Mode division multiplexing technology: from ground to space
Feng Wen, University of Electronic Science and Technology of China

 The mode division multiplexing (MDM) technology is to open up the new dimension of fibers, enabling significantly increasing the capacity of optical fiber communication systems from the space domain. To implement the MDM technology in the real transmission systems, the great efforts on the low-complex multiple-input multiple-output (MIMO) equalization have been made to reduce the cost of compensation operation for the high-capacity MDM systems. The hybrid algorithms, e.g., the transfer learning (TF), the genetic algorithm (GA) and the ant-colony optimization (ACO) modified MIMO equalizers have dramatically reduced the training cost, up to 100% compared to the conventional scheme. Moreover, the MDM technology is also considered in the free-space transmission scenario, such as the laser satellite communications. The wide-open channel brings the big challenge on the MDM implementation. The equalization algorithm as the powerful solution has been used to mitigate the impacts from the wireless laser channel, improving the transmission performance in the space satellite networks.

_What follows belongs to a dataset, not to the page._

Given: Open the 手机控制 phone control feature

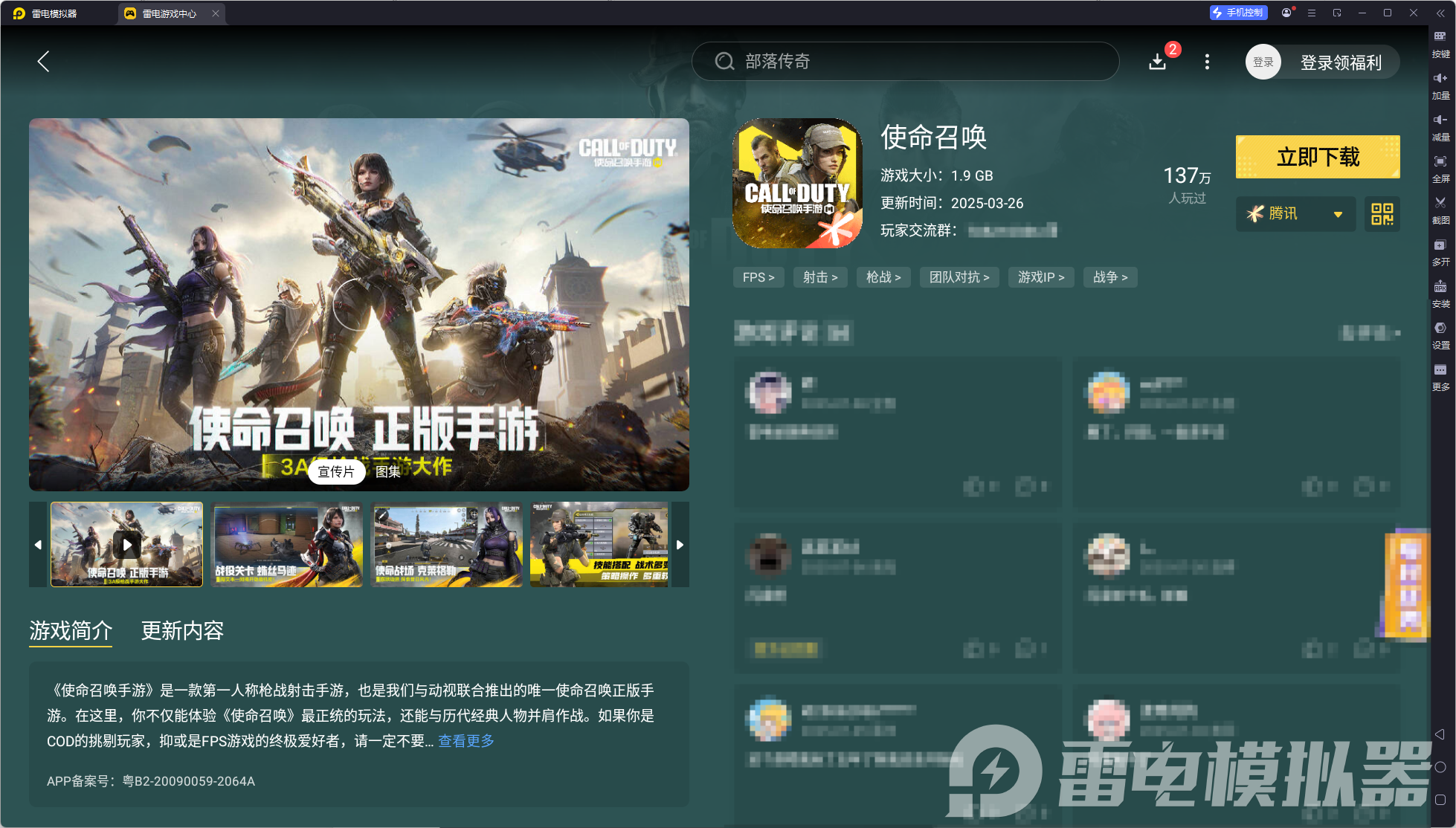Looking at the screenshot, I should pyautogui.click(x=1238, y=13).
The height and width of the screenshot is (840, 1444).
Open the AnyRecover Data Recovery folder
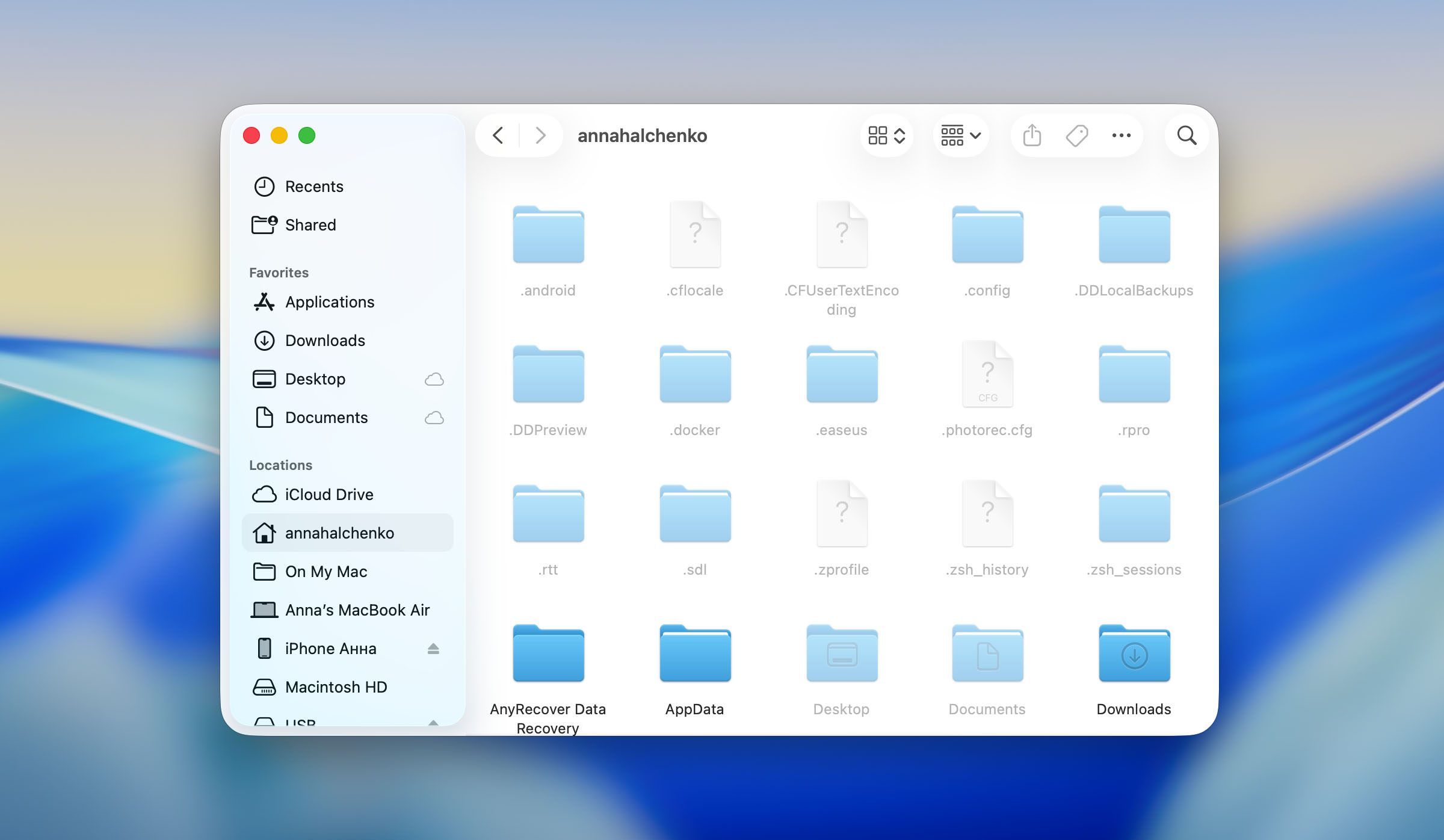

3.52 Tbps Dynamic Demultiplexing of Low-loss Spatial Modes in Strong Turbulence Using Reconfigurable Photonics
Ultan Daly, University of Glasgow

Free-space optical (FSO) systems can provide high-capacity communication channels for bridging point-to-point links rapidly where fibre connections are unfeasible or for rapidly re-establishing connection in the event of cable breaks. To maximise the data-rate of these systems it is critical to exploit several degrees of freedom, including wavelength, polarisation, and space. The spatial modes are acutely affected by atmospheric turbulence, where the challenges in overcoming the effects of the environment have prevented the wide-scale deployment of Spatial Division Multiplexing (SDM) in FSO. We will introduce a reconfigurable Si-photonics device that can continually measure the optical path and create optimised spatial modes that remain orthogonal after propagation, enabling SDM in 1 km channels with high optical turbulence. The device can measure the transmission matrix at kHz frequencies, fast enough to recover real time measurements of the atmospheric channel that can have a coherence time of up-to ~1ms. A singular value decomposition (SVD) is performed on the measured transmission matrix, determining a unique low-loss orthogonal basis for the channel, which is then demultiplexed by the Si-photonics platform. We aggregate 88-DWDM each with a 10 Gbps NRZ signal on 4-SVD channels, a 3.52 Tbps data rate is achieved for a simulated 1 km channel in high turbulence.